Advertisement

Pharmacies Are Dropping Out of Programs : Stores Say Prescription Plans Don’t Fill the Bill

Share
From the Washington Post

An increasing number of drugstores across the country are refusing to fill prescriptions paid for by certain health plans because the arrangement is becoming unprofitable.

Industry executives report that drugstores are dropping their prescription plan business at an alarming rate. This trend raises questions about a benefit that has allowed many consumers to pay minimum fees of about $2 to $5 for each of their prescriptions. Such plans represent one-third of the prescription drug business nationwide, according to the National Assn. of Chain Drug Stores.

Industry executives say the problem is widespread, involving both the big drug chains and the smaller independents, who still fill 70% of all prescriptions nationwide.

Advertisement

People covered on such employer-paid health insurance plans pay their fee for prescriptions after presenting a plastic identification card to a participating pharmacy. The pharmacy filling the prescription is later reimbursed for the balance of the charge by a firm functioning as what is called a third-party payer. The third-party payer, in turn, is reimbursed by either an insurance company, an employer or a health maintenance organization.

Consumer in Cross-Fire

Drugstore executives say their firms can no longer afford to participate in some of the prescription plans because these plans’ third-party payers have made deep cuts in the reimbursements they are willing to pay.

The consumer, then, is caught in the cross-fire. On one side are the drug retailers, who say they cannot afford to stay in business if they do not make enough money to cover their operating costs. On the other are the HMOs, unions, insurers and employers who, in the struggle to keep the costs of drugs and other health-care expenses under control, have turned to third-party payers to reduce the costs of providing for prescription drugs.

Paid Prescriptions Inc., a Fair Lawn, N.J., firm that processes prescription plans for 20,000 different insurers, has received letters from pharmacies around the country “advising us that they are no longer participating because the reimbursements are insufficient,” said David Sackett, executive vice president and chief operating officer. “In the last two years, I didn’t get any (such letters).”

“Ultimately, the American consumer and health care delivery system are harmed,” said Ronald Ziegler, the former White House aide who is now president of the National Assn. of Chain Drug Stores.
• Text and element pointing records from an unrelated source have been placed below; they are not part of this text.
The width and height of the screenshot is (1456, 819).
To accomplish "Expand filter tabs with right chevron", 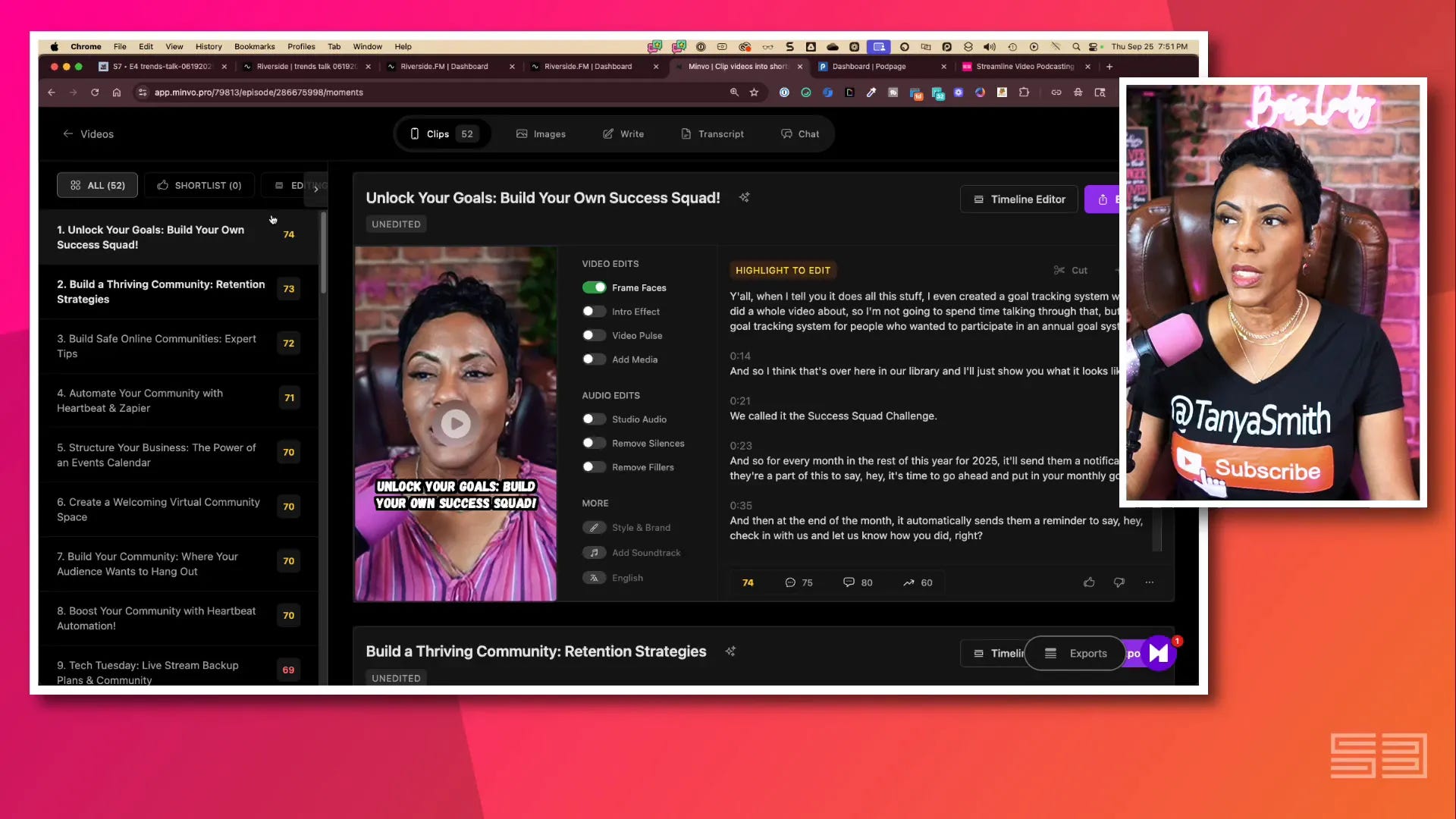I will point(315,190).
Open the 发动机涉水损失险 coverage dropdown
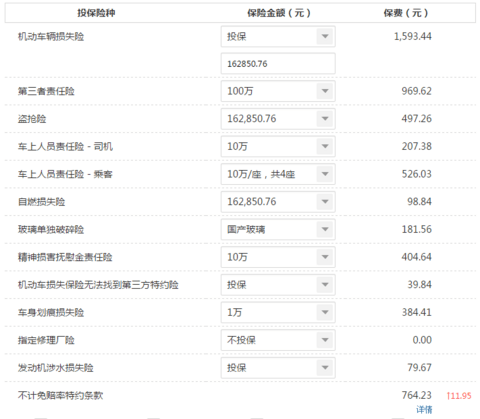This screenshot has width=480, height=419. [x=278, y=368]
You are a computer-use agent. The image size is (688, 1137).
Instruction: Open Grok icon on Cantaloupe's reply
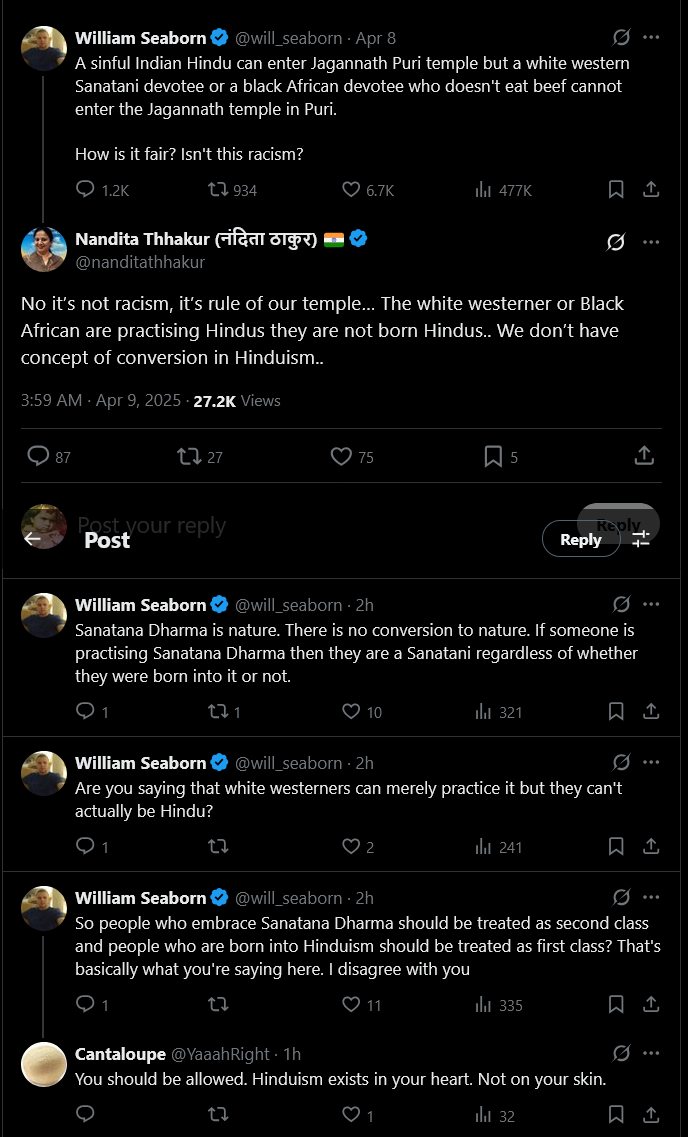coord(621,1053)
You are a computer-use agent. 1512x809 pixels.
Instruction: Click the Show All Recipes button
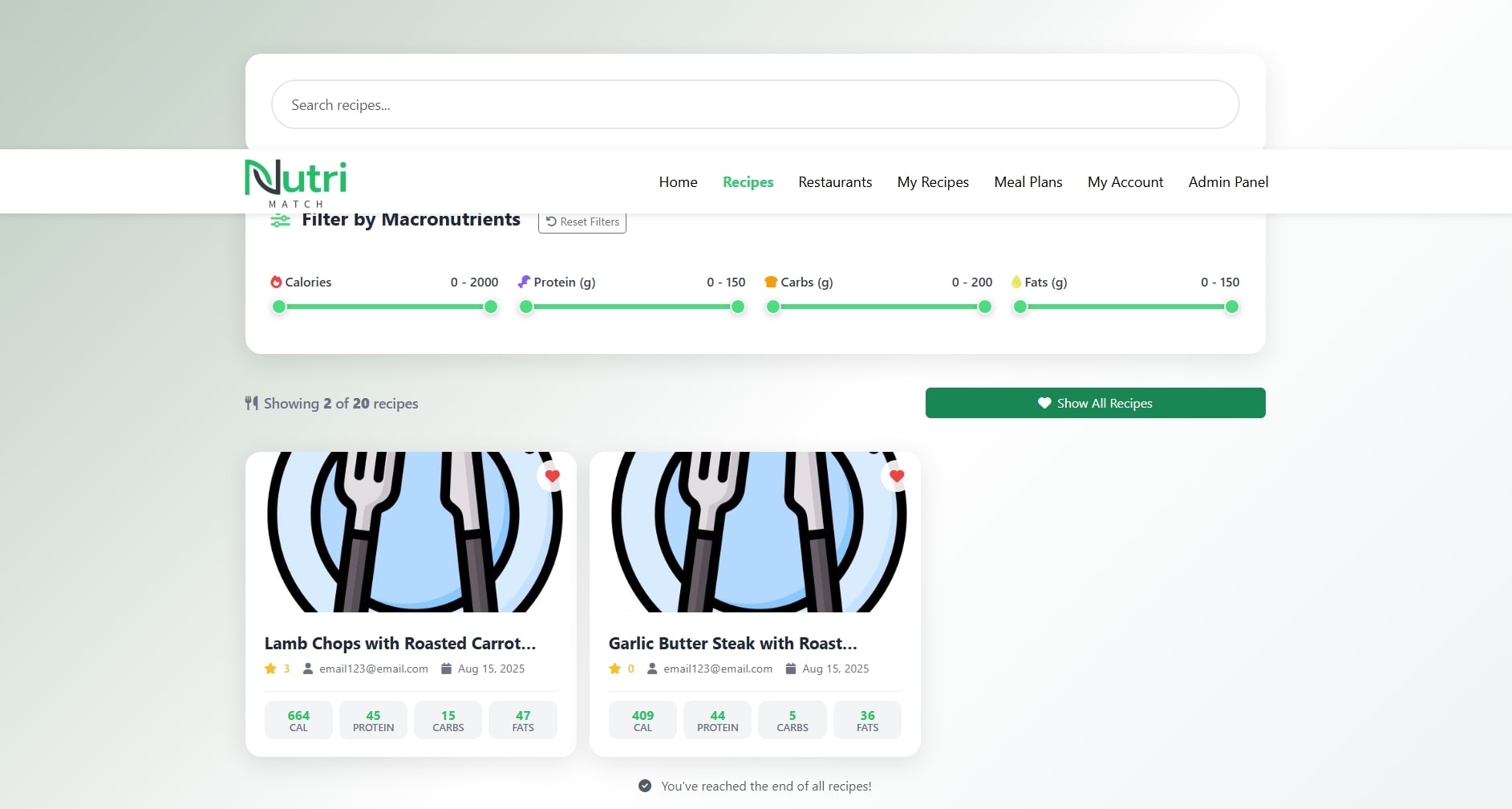(x=1095, y=403)
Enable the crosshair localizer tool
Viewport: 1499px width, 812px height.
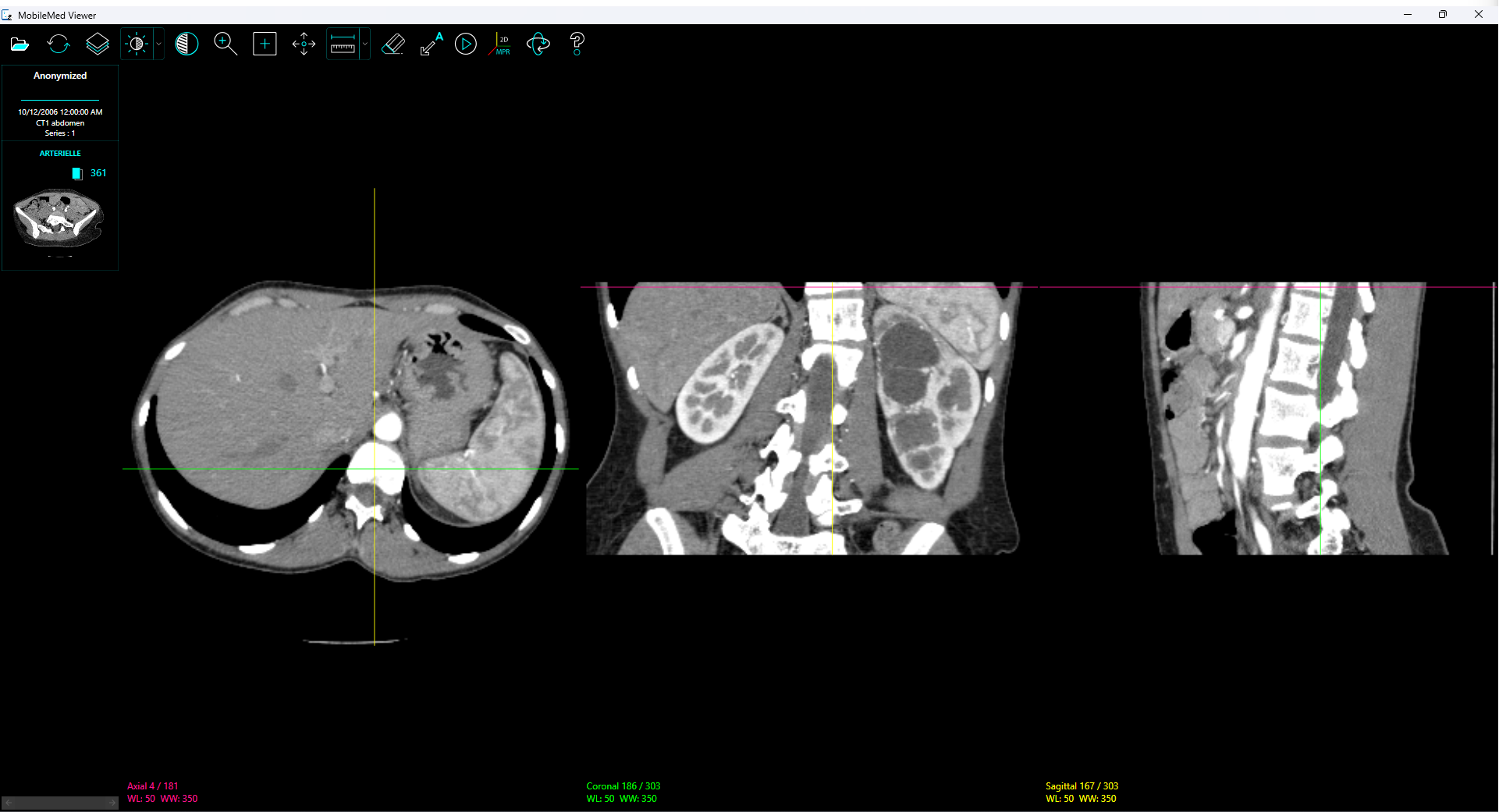pos(265,44)
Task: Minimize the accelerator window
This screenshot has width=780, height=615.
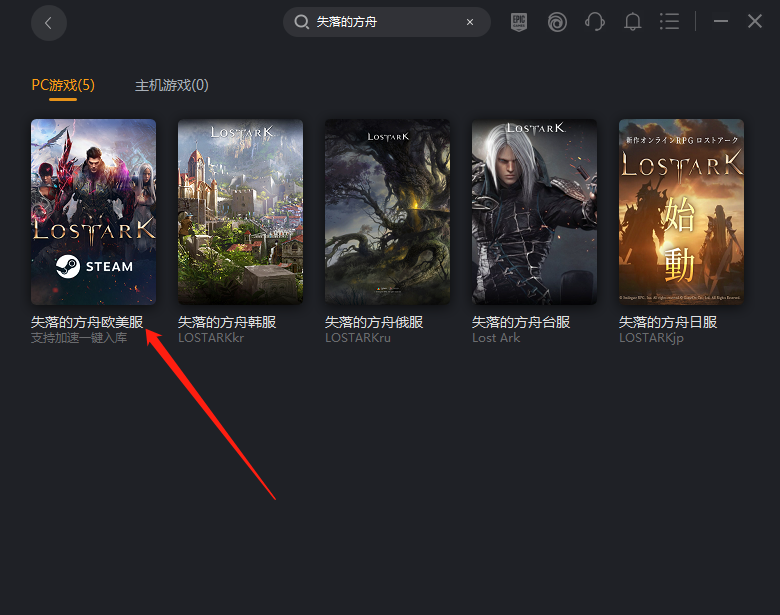Action: pos(721,22)
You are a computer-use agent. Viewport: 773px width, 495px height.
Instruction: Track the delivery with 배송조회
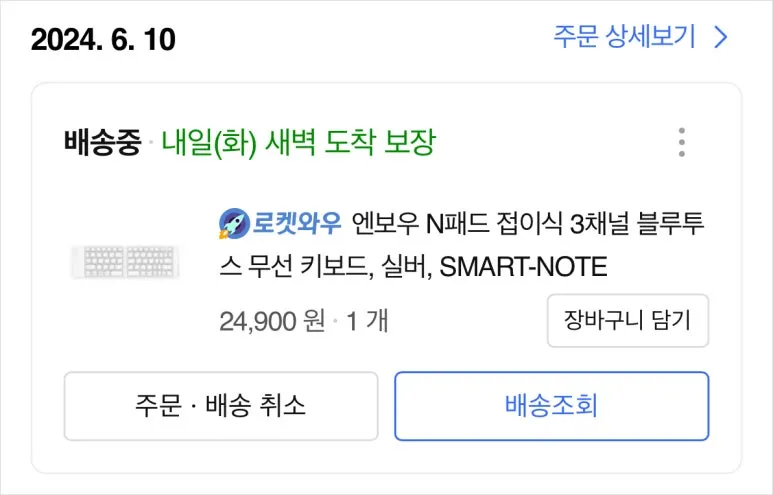point(551,406)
“We get calls on a daily basis from a woman in West Virginia who had to drive 15 miles out of her way because we wouldn’t fill her prescription,” said Charles C. Conaway, vice president for third-party administration at Rite Aid, the country’s largest drugstore chain. In the past four to five months, Rite Aid has refused to participate in a total of 50 prescription plans serving hundreds of thousands of people.

Advertisement

Lower Wholesale Prices

The reimbursement contracts for third-party payments have traditionally been based on the cost of the drug plus a flat dispensing fee, usually $3. The generally accepted practice has been to use “the average wholesale price” as a way to determine the cost of the drug. Those prices have been rising at a rate of about 10% a year, however. For example, then, a drug with a $15 average cost this year would probably be $16.50 next year.

As the drugstore chains become bigger, though, they are able to buy the drugs for much less than the average wholesale price. Insurers and others argue that they should benefit from such bulk purchases and have been demanding discounts of 5% to 15% off the average wholesale price.

Sackett cited a study commissioned by Mack Trucks that found, for example, that drugstores purchased many brand-name prescription drugs for 15% less than the average wholesale price and that they paid as much as 50% less for generic compounds.

Perhaps the most vocal among the drugstore chains has been Rite Aid, which fills about 60 million prescriptions a year. The retailer, which is based in Shiremanstown, Pa., conducted a study last year of 19.8 million prescriptions and found that it was making 72 cents profit on an $18.56 prescription through a plan that reimburses the average wholesale price and the standard $3 dispensing fee. When customers paid cash, according to the study, the retailer’s average profit was $1.48 per prescription.

Pressure Plays Role

Drugstores also argue that it costs more to fill prescriptions of third parties than of cash customers--in Rite Aid’s case, 77 cents more. In addition to the administrative paper work involved in processing claims, the stores often are not paid for at least 30 days, industry executives said.

The configuration of the local markets can also be a factor in the battle. In areas such as Washington, where there are a few dominant drug chains and no dominant employers, the retailers have been able to fight off attempts to push down reimbursements. But, according to industry executives, in areas such as Detroit that have a few dominant employers and any number of drugstores, the stores have been forced to accept lower rates of reimbursement.

Advertisement

In other cases, public pressure seems to have played a role.

In Baltimore, 50,000 active and retired city employees last fall found that more than half of the area’s 160 participating drugstores were refusing to fill their prescriptions because their insurance carrier, Prudential Insurance Co. of America, decided to cut payments to the pharmacists by 10%. After protests from the retailers and city officials, however, Prudential eventually backed down.